Одна из ярких примет летней жизни в Лаптеве — троицын день. С вечера мы составляли множество букетов, которые помещали в большой чан с водой. В наших комнатах висели на гвоздиках заранее приготовленные разглаженные платья. И мы, счастливые, засыпали в ожидании праздника. В троицу всегда лето — жаркое, настоящее. Никого не мучил вопрос, какая будет погода в праздник, — {433} конечно, солнечная. Я понимаю, что уподобляюсь бабушке из «Белых ночей» Достоевского, утверждавшей, что «и солнце-то светило ярче, и сливки-то так скоро не кисли», и вообще все было лучше. Ни о чем другом спорить не хочу, но с погодой же действительно что-то происходит. В те времена лето бывало длинное, светлое, горячее, весна — солнечная, осень — ненастная, а зима — холодная и снежная. Даже слов других кроме этих, дежурных, не надо было. Более того, сезон можно было определять по костюму: драповое пальто — страстная неделя, белый костюм — пасха… Могло ли быть, чтобы под Новый год шлепать по лужам, а первого мая кутаться в теплый платок. Так вот, разбуженные солнцем, мы начинали метаться из одного дома в другой, сворачивая по дороге с аллеи в сторону, где в полукруге из зеленых скамеек стояла плитка, на которой тетя Оля варила варенье, — мы пытались попасться ей на глаза, тогда она давала пробовать пенки, считавшиеся у нас деликатесом.

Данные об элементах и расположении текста
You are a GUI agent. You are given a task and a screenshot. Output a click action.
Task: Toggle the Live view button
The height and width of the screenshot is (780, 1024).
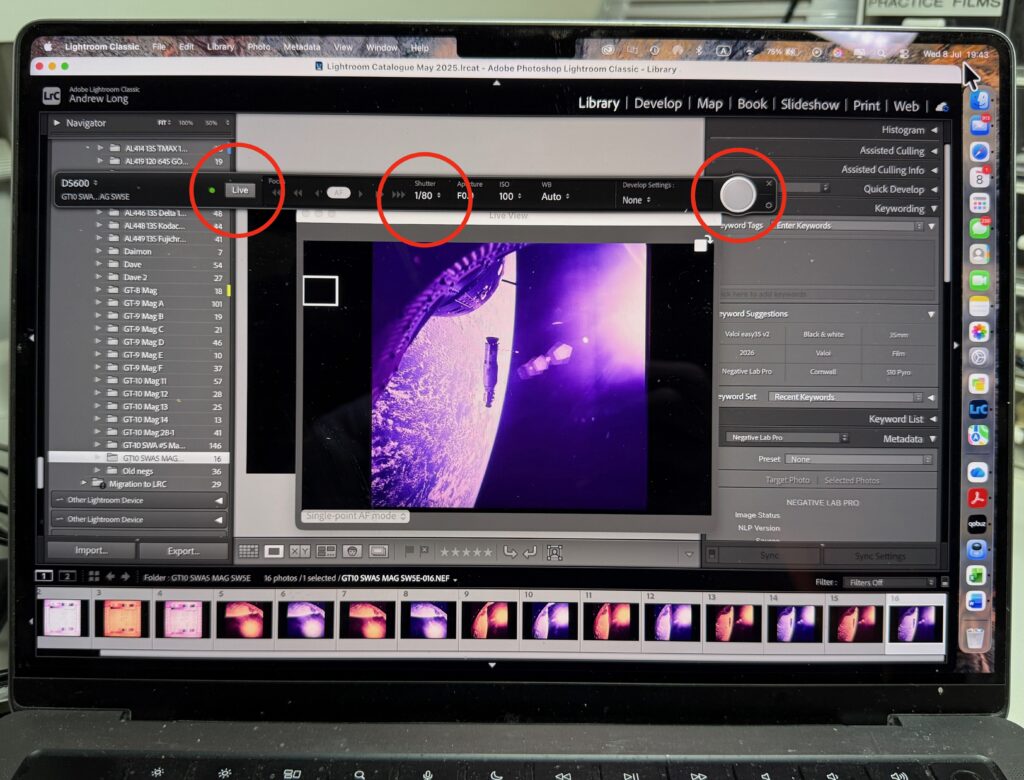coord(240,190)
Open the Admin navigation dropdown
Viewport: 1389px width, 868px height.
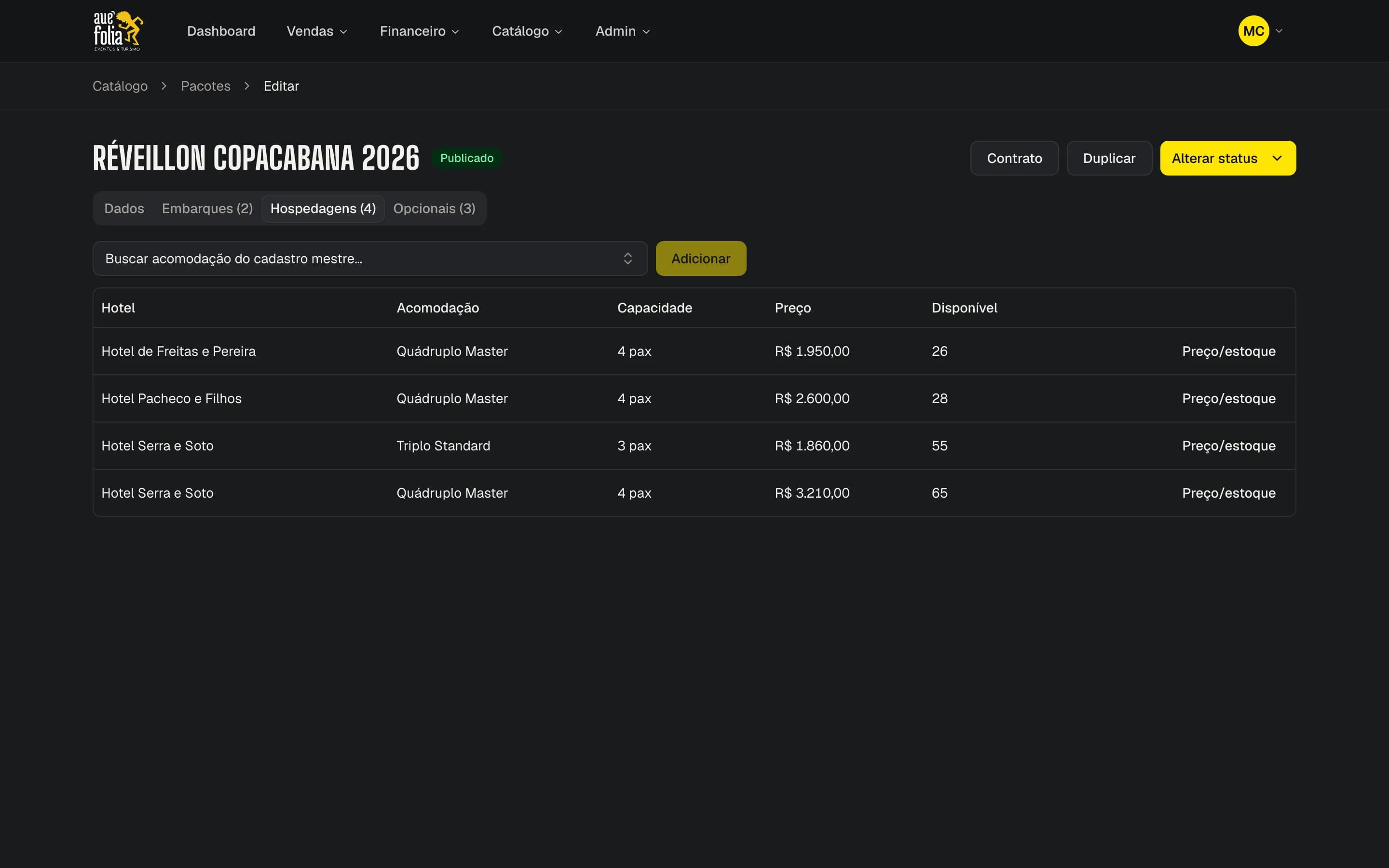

* * *

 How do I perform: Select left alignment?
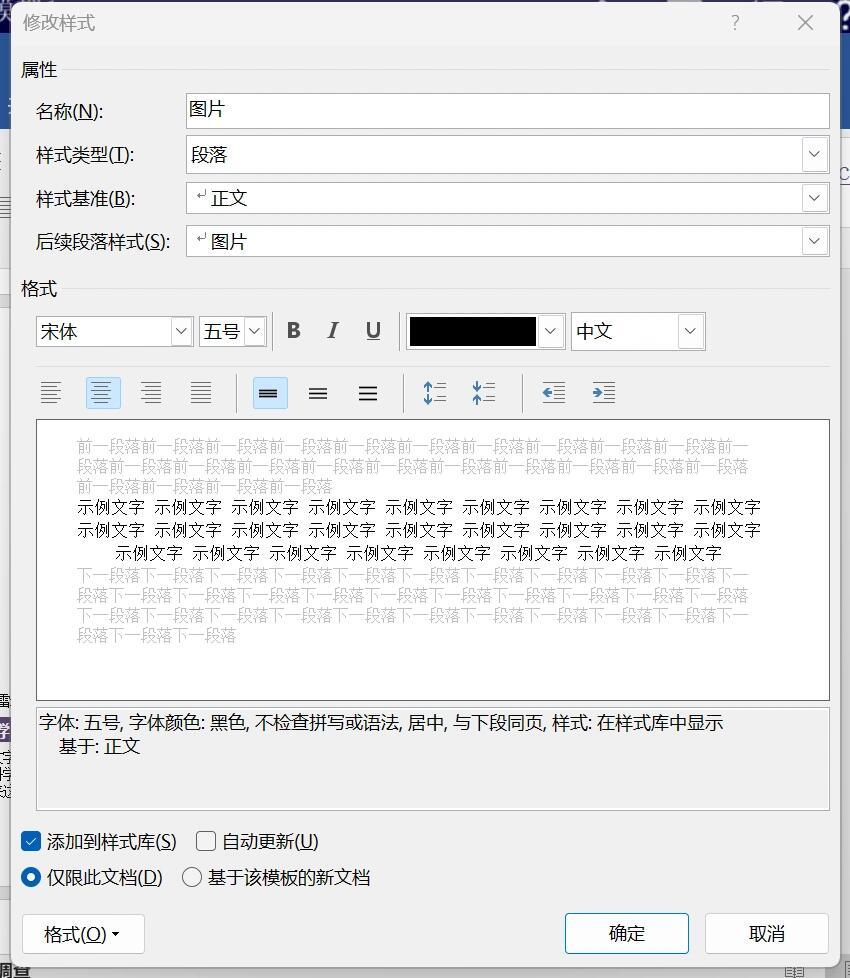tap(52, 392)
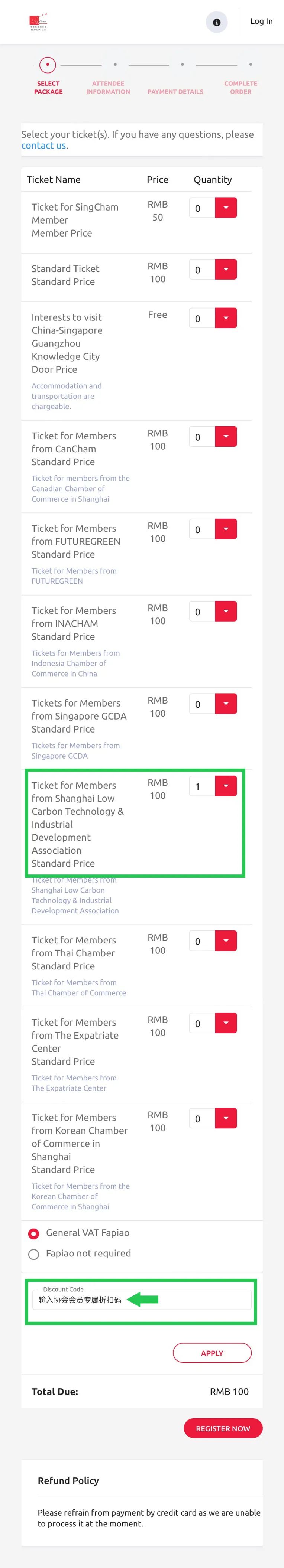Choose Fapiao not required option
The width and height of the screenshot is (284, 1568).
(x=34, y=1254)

**ЗАДАНИЕ 1**
Сократите абзац текста о троицыном дне в Лаптеве, начинающийся словами «Одна из ярких примет летней жизни в Лаптеве», или оформите его в виде списка, сохранив основные факты.
**ЗАДАНИЕ 2**
Продолжите текст о троицыном дне в Лаптеве, начав сразу после последнего предложения, где говорится о пенках тети Оли.

**ОТВЕТ 1**
- Троицын день был одной из ярких примет летней жизни в Лаптеве.
- Накануне вечером составляли много букетов и ставили их в большой чан с водой, а в комнатах заранее развешивали разглаженные платья.
- На троицу всегда стояло жаркое, солнечное лето.
- В тексте признается сходство с бабушкой из «Белых ночей» Достоевского, но утверждается, что с погодой действительно что-то происходит. Прежде времена года были четкими, и сезон можно было определить по одежде: драповое пальто носили на страстной неделе, белый костюм на пасху.
- Утром, разбуженные солнцем, бегали из дома в дом. По дороге заходили туда, где тетя Оля варила варенье на плитке в полукруге из зеленых скамеек, чтобы она дала попробовать пенки, которые у них считались деликатесом.

**ОТВЕТ 2**
Но вот в каретном сарае слышится звяканье колокольчиков, — значит, все готово и мы, нарядные, с бантами в волосах и цветами, рассаживаемся: взрослые — в коляске, девочки — в долгуше, мальчики — в дрожках. Дрожки тарахтели и вытрясали душу, но сидеть верхом на обитой кожей скамейке мальчикам казалось признаком мужественности. Через поля — лес тянется сбоку — мы приезжаем в село Старое. По трем ступенькам входим в старинную церковку. Она набита людьми и полевыми цветами, не церковь — луг в ромашках и васильках.
Потом веселая дорога домой, общий завтрак в нашем или венкстерновском доме, гулянье и, наконец, обед в глубине сада, в большой беседке. Все вкусно, но мы ждем только сладкого блюда, которое повар таинственно и нежно называет «маседуан» — одно это слово придает очарование кушанью. Оно состоит из ягод, фруктов, мороженого и чего-то еще — неизъяснимого — и подается в аппетитных пузатых бокалах. Восторг!
В Лаптево приезжали мамины родственники. Гостили там и папины братья.
Наши симпатии принадлежали младшему — дяде Эрасту, веселому, смешливому, большому гурману. Для него даже специальная рюмка у нас была, с надписью «Пей до дна». Он вкусно пил из нее и так же вкусно потом ел.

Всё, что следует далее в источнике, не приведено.